**YOUR TASK**
All entries are to be transcribed verbatim, but images are not carried over.

Collected data
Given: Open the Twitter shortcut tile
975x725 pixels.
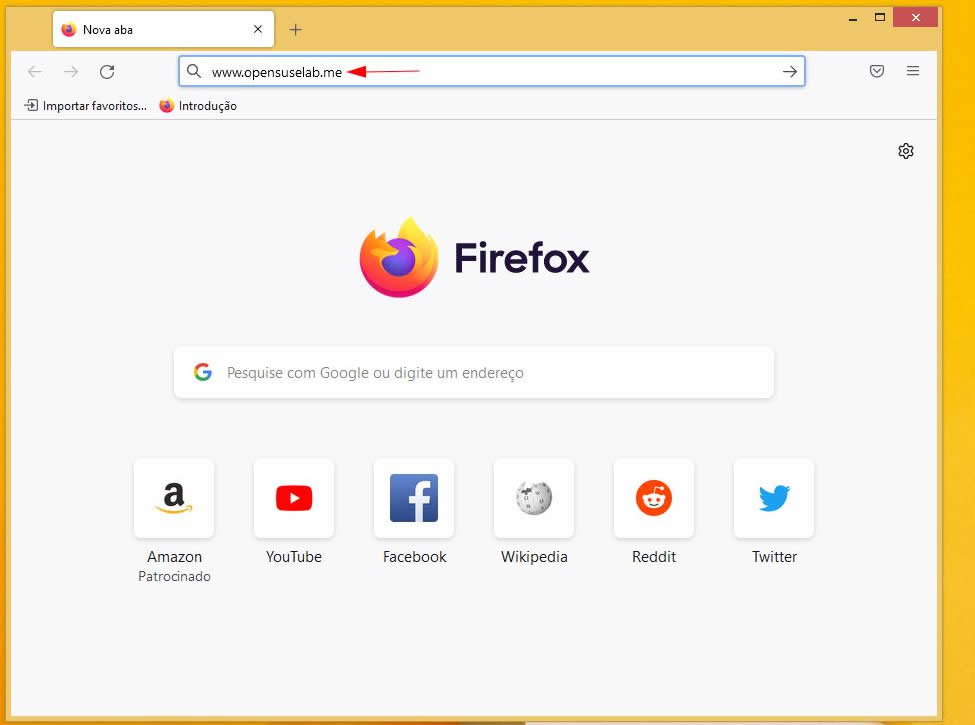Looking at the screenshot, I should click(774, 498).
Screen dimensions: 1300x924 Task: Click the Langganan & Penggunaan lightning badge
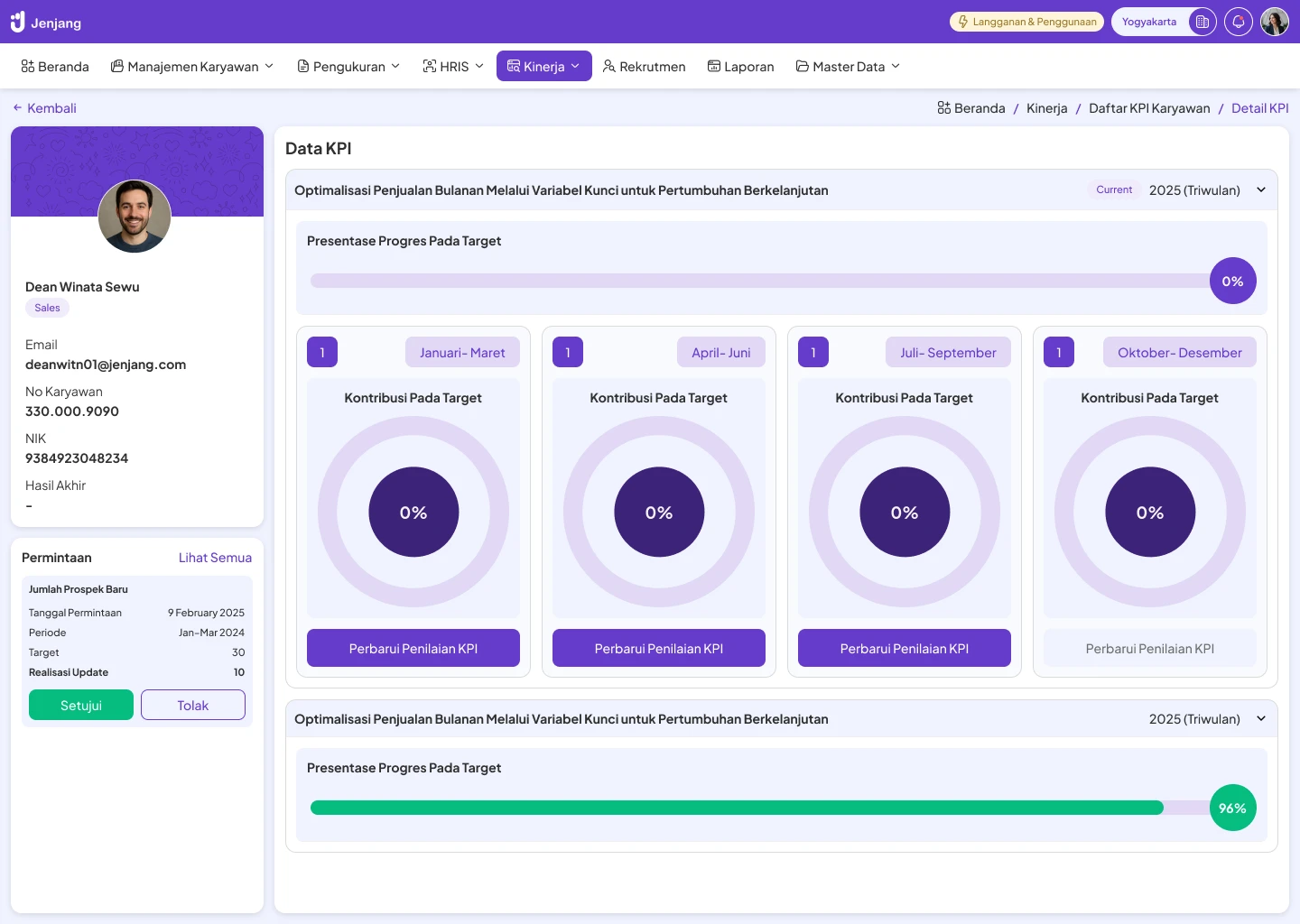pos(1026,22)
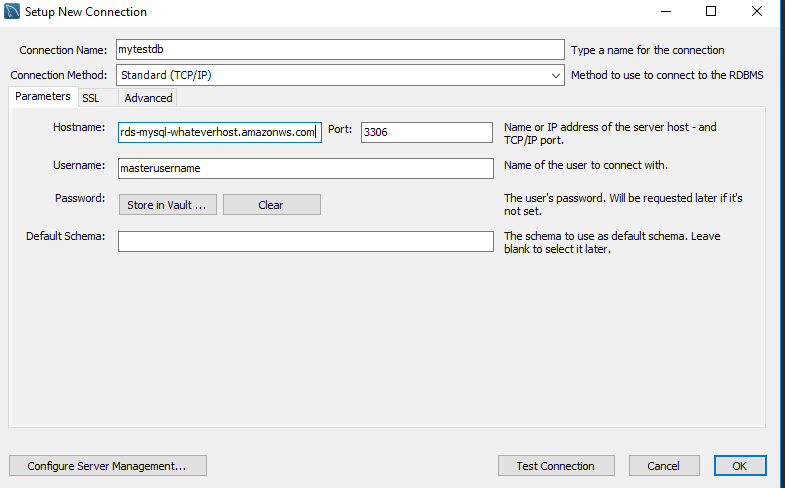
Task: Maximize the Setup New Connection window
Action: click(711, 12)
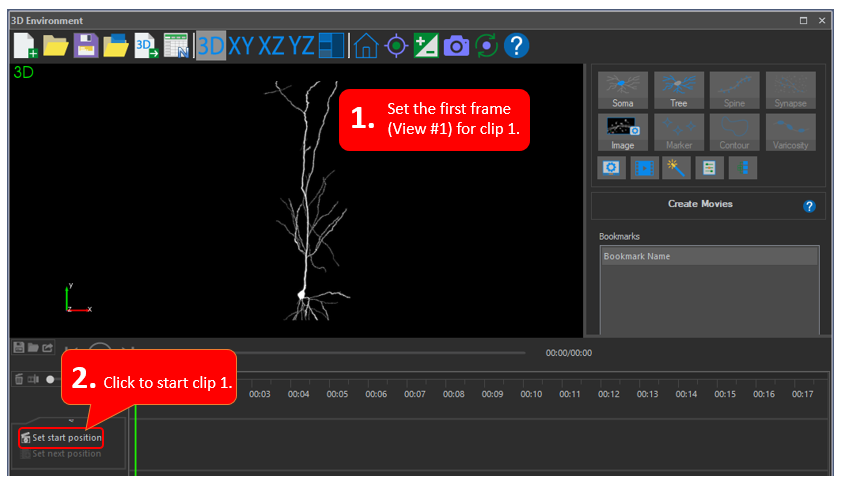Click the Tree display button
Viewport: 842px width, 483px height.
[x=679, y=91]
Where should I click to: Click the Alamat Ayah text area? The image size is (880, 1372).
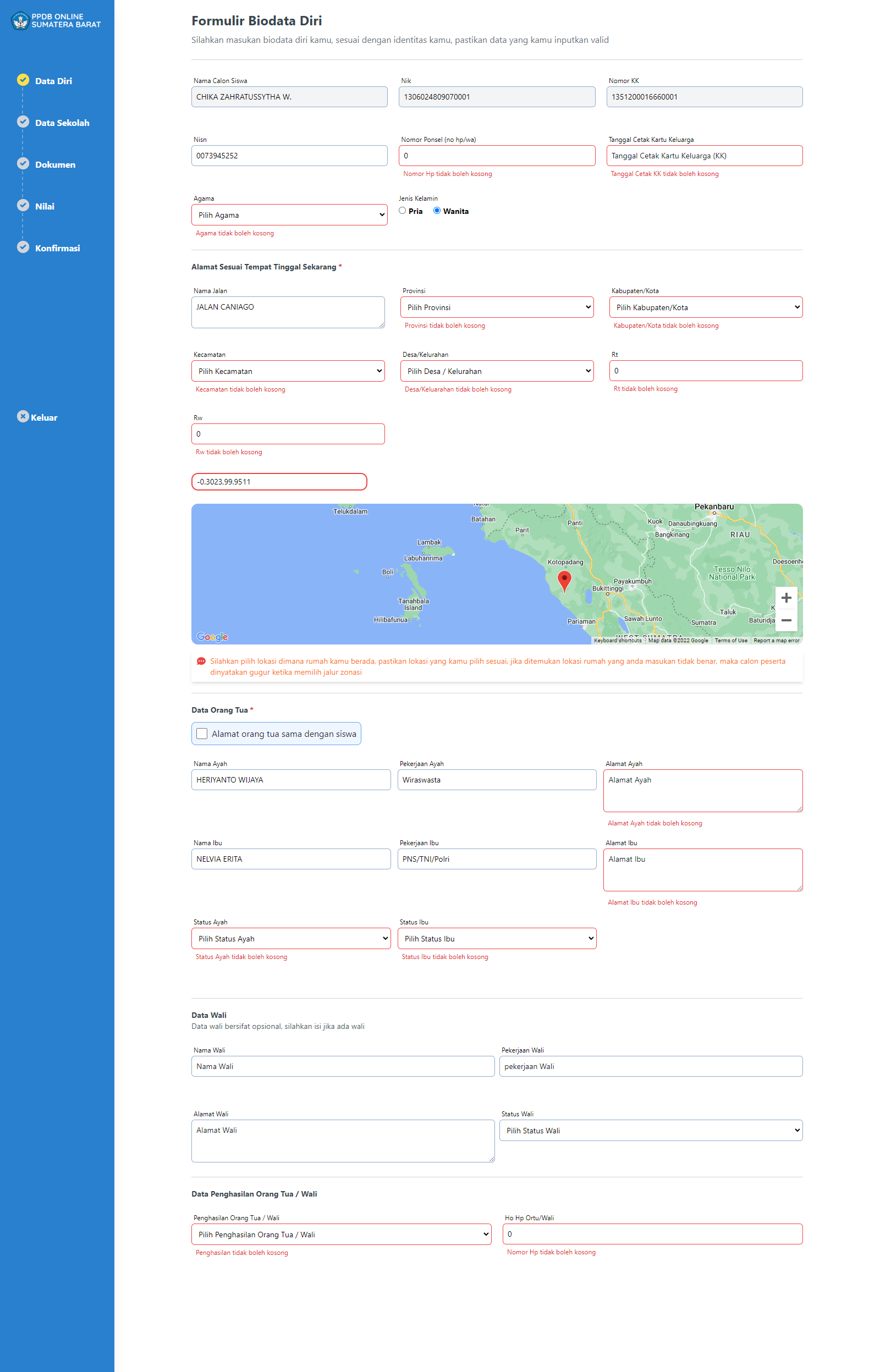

**EXPECTED OUTPUT**
Given: Open the Twitter shortcut tile
975x725 pixels.
Looking at the screenshot, I should click(774, 498).
Screen dimensions: 1300x924 Task: Click the Langganan & Penggunaan lightning badge
pos(1026,22)
Task: Maximize the Setup New Connection window
Action: click(711, 12)
Click the Tree display button
Viewport: 842px width, 483px height.
[x=679, y=91]
Where should I click to: Click the Alamat Ayah text area? The image size is (880, 1372).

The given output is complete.